The 2-year pause on the medical device tax, a 2.3% levy on all U.S. sales of medical devices, is estimated to cost $3.4 billion, according to the Joint Committee on Taxation.
“I’m not wild about everything in it,” Obama said during press conference Dec. 18. “I’m sure that’s true for everybody. But it is a budget that, as I insisted, invests in our military and our middle class without ideological provisions that would have weakened Wall Street reform or rules on big polluters.”
The law also enshrines a research & development tax credit worth$113 billion over 10 years.
The medical device industry has fought tooth-and-nail against the tax since it was 1st floated as a way to fund the Affordable Care Act. Since then, numerous bills to do away with it have circulated on Capitol Hill, including the “Protect Medical Innovation Act of 2015,” sponsored by Rep. Erik Paulsen (R-Minn.), that the CBO evaluated last summer. In June, 46 Democrats joined the vote to approve the Paulsen measure; in August, the Senate said it would take up a companion measure before the end of the year, although those plans might be obviated if the omnibus spending package goes through.
Estimates of the impact of the medical device tax have varied wildly since its 1st airing in 2009; 4 years of political deadlock, which included a federal government shutdown over the issue, have done little to add clarity. Federal government officials have projected that the tax will raise about$30 billion over 10 years. Back in July 2013 a report released by a coalition of medical device lobbying groups estimated that the tax had cost the industry $1 billion during the 1st 6 months of that year.

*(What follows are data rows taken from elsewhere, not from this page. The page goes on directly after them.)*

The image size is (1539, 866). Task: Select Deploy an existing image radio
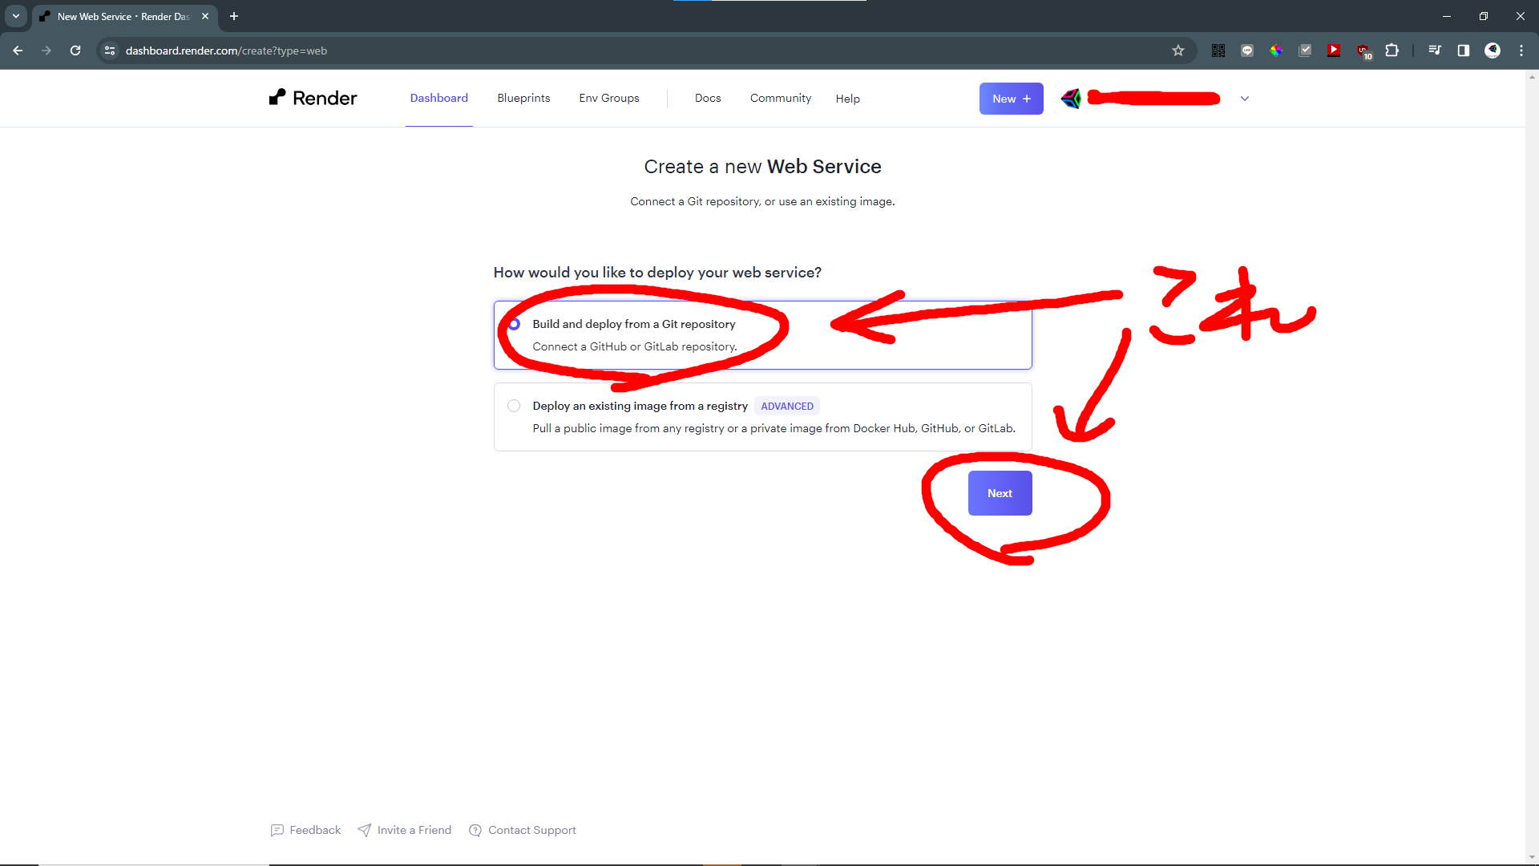514,406
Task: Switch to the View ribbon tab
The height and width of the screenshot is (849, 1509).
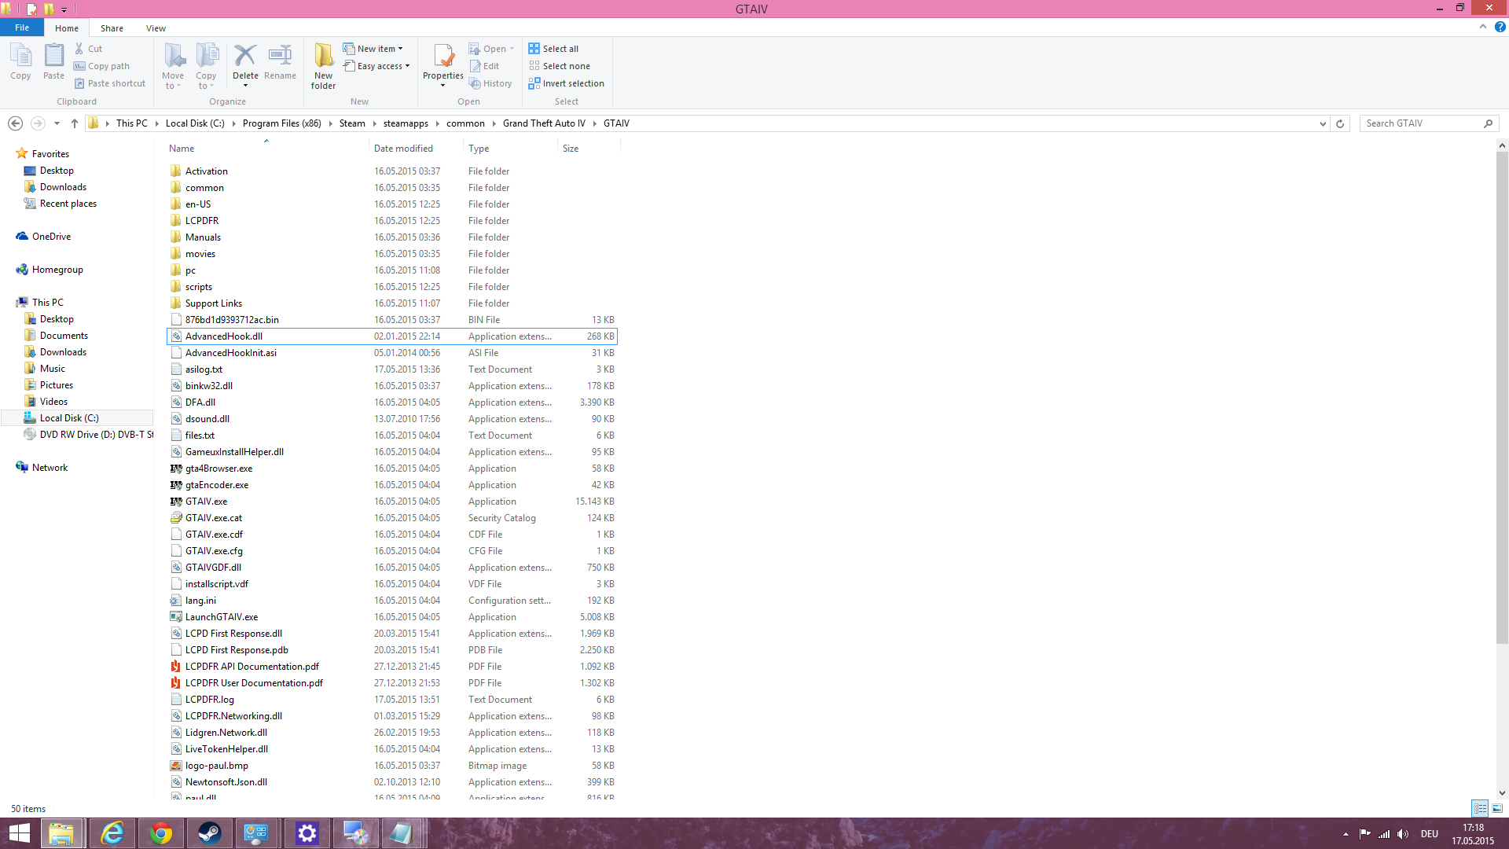Action: [156, 28]
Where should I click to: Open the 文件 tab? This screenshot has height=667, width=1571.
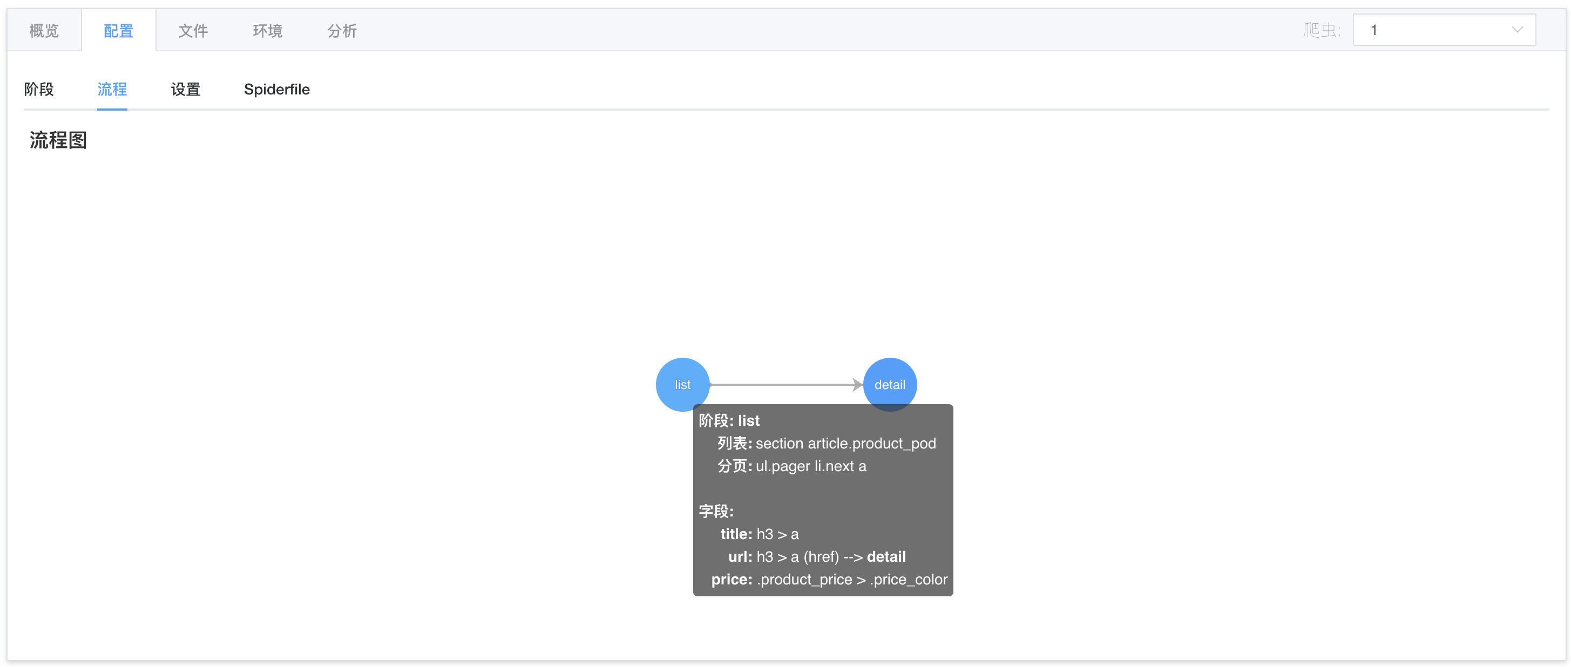click(193, 30)
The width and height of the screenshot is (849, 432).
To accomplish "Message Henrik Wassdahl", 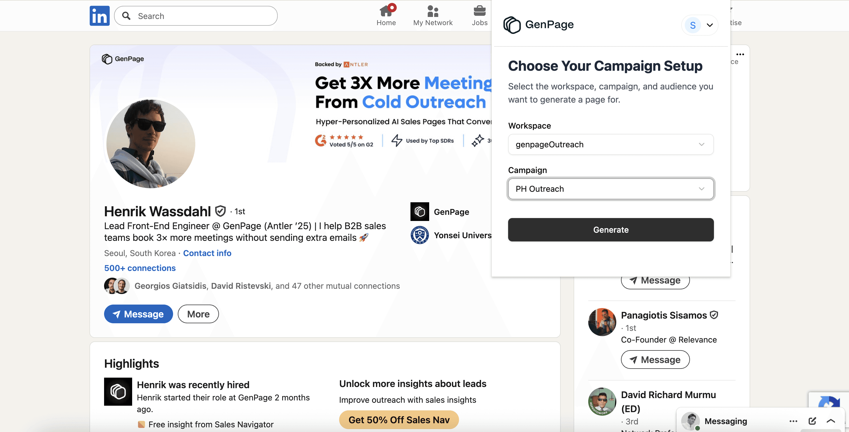I will [x=138, y=314].
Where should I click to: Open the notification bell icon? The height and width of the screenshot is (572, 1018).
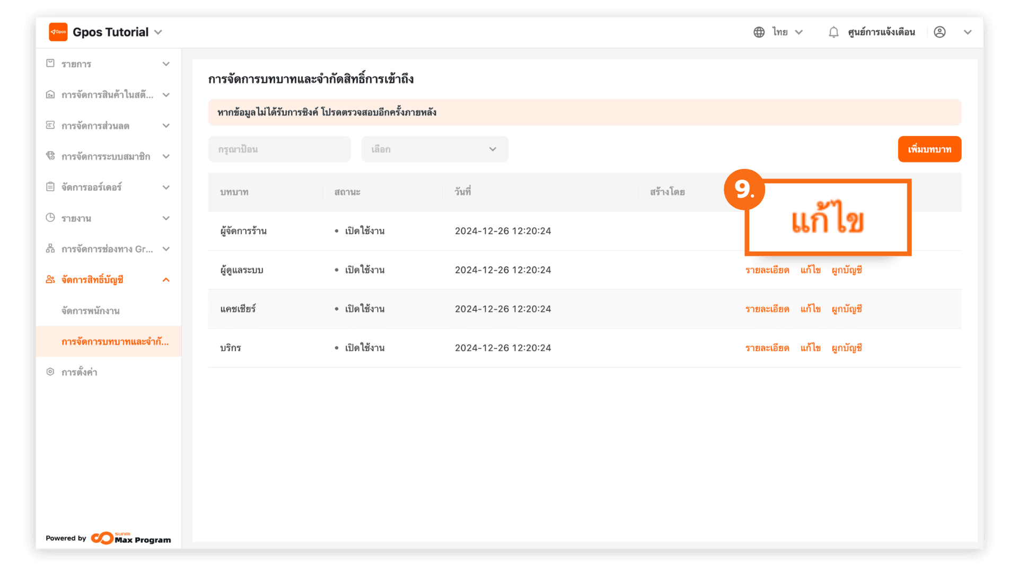click(x=833, y=32)
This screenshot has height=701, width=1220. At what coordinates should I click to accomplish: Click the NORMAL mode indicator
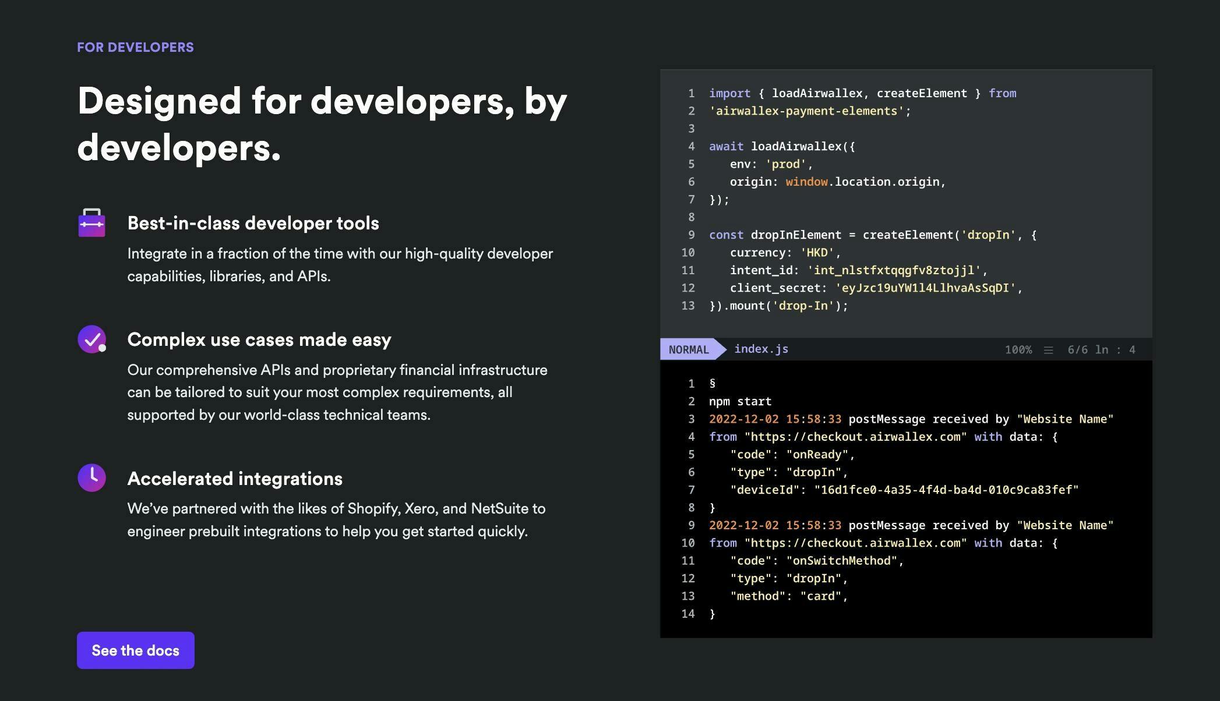(x=689, y=349)
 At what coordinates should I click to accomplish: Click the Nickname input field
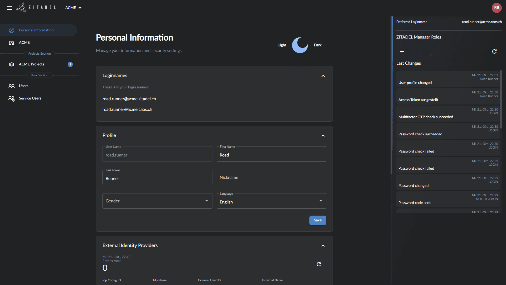coord(271,178)
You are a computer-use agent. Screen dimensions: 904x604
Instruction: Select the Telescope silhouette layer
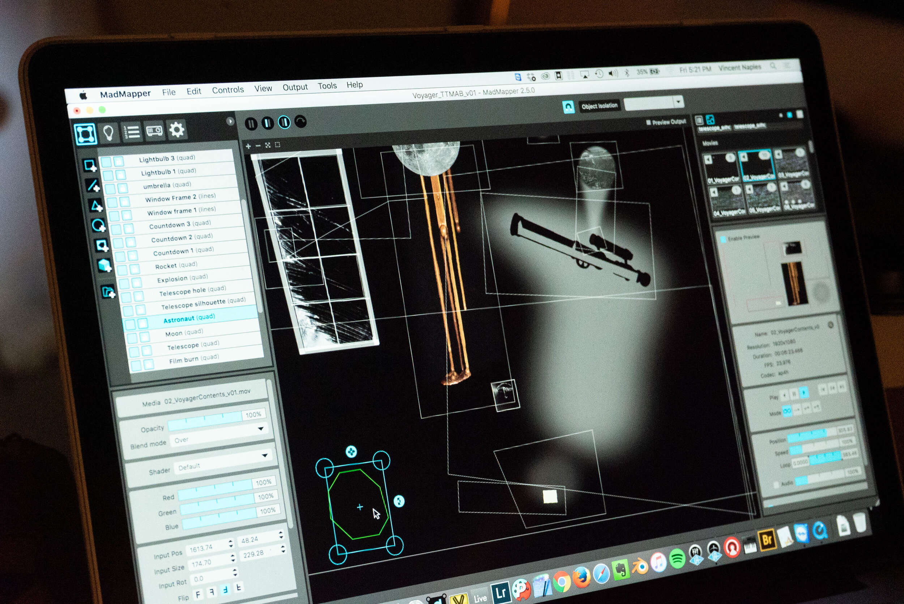tap(193, 304)
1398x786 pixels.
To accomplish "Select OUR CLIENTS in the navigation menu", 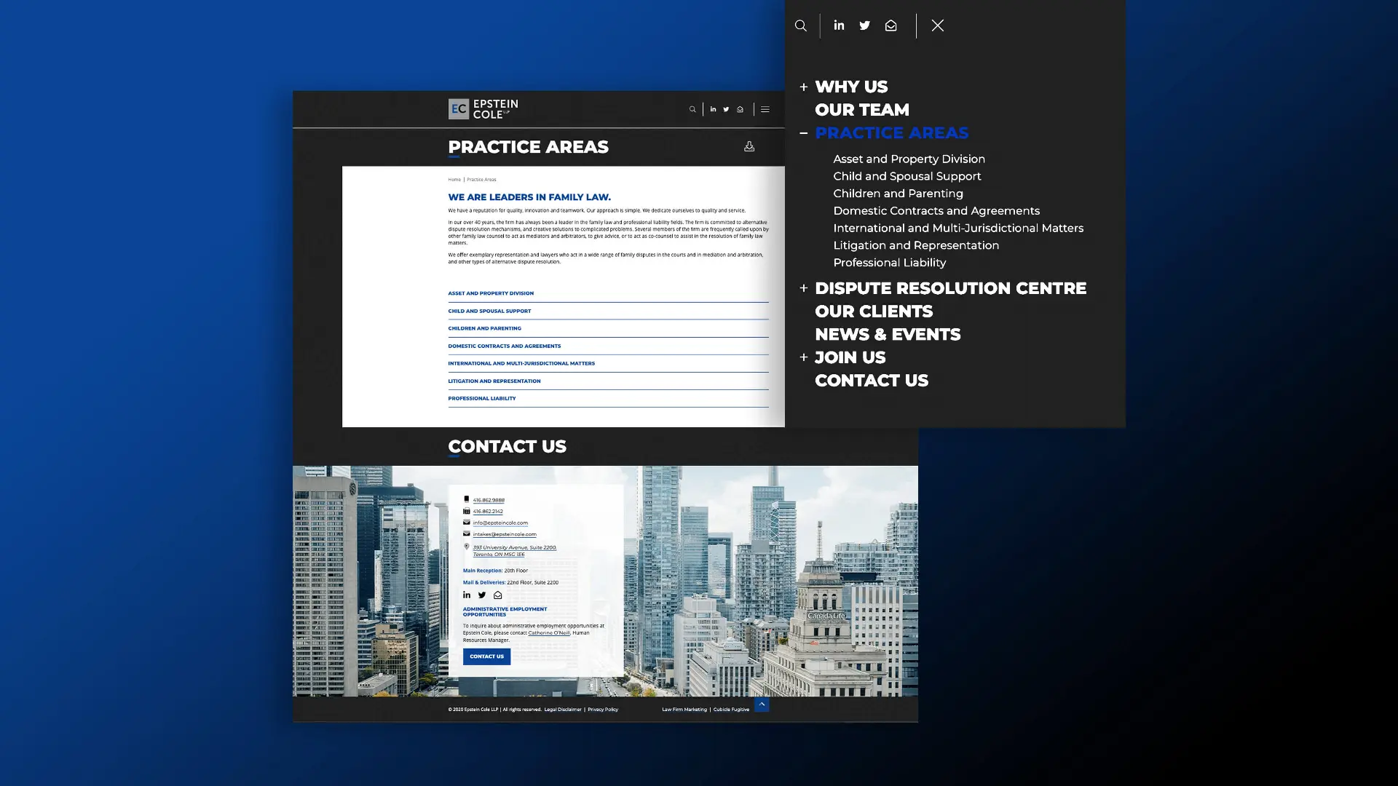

In July 2014, MassDevice.com learned via a Freedom of Information Act request to the Internal Revenue Service that the tax bureau collected only $1.4 billion from the medical device tax in 2013, far short of all predictions. An audit by a U.S. Treasury inspector general revealed that the IRS collected a little more than $913 million during the 1st half of 2013, well shy of the $1.2 billion it expected the tax to bring in.
Scott Huennekens, president & CEO of Verb Surgical and chairman of the Medical Device Manufacturers Assn., said the moratorium on the tax is a milestone on the way to permanent repeal.
“MDMA has fought against this misguided policy since it was 1st proposed in 2009, and while suspension of the medical device tax is a positive step, we will remain focused on repealing a policy that only serves to punish a vital sector of America’s innovation ecosystem,” Huennekens said in prepared remarks.
“America’s medical technology companies, including our nearly 2 million employees and the countless patients we serve, appreciate the broad bipartisan effort to suspend the medical device tax. This critical relief would not be possible without the tireless efforts by a large group of champions in Congress as well as among the patient, provider and research communities. Congress and the administration have demonstrated that they recognize the negative effects of this tax. We urge policymakers to continue their work to eliminate the device tax and address other factors that are threatening the health care innovation ecosystem,” added AdvaMed chairman and Becton Dickinson & Co. (NYSE:BDX) CEO Vincent Forlenza.
“We applaud the bipartisan efforts of Congress and the administration to suspend the medical device tax for two years,” founder, chairman & CEO Joe Kiani said in prepared remarks. “This 2-year moratorium will allow us to immediately begin to increase our investment in our infrastructure and research & development.”
Material from Reuters was used in this report.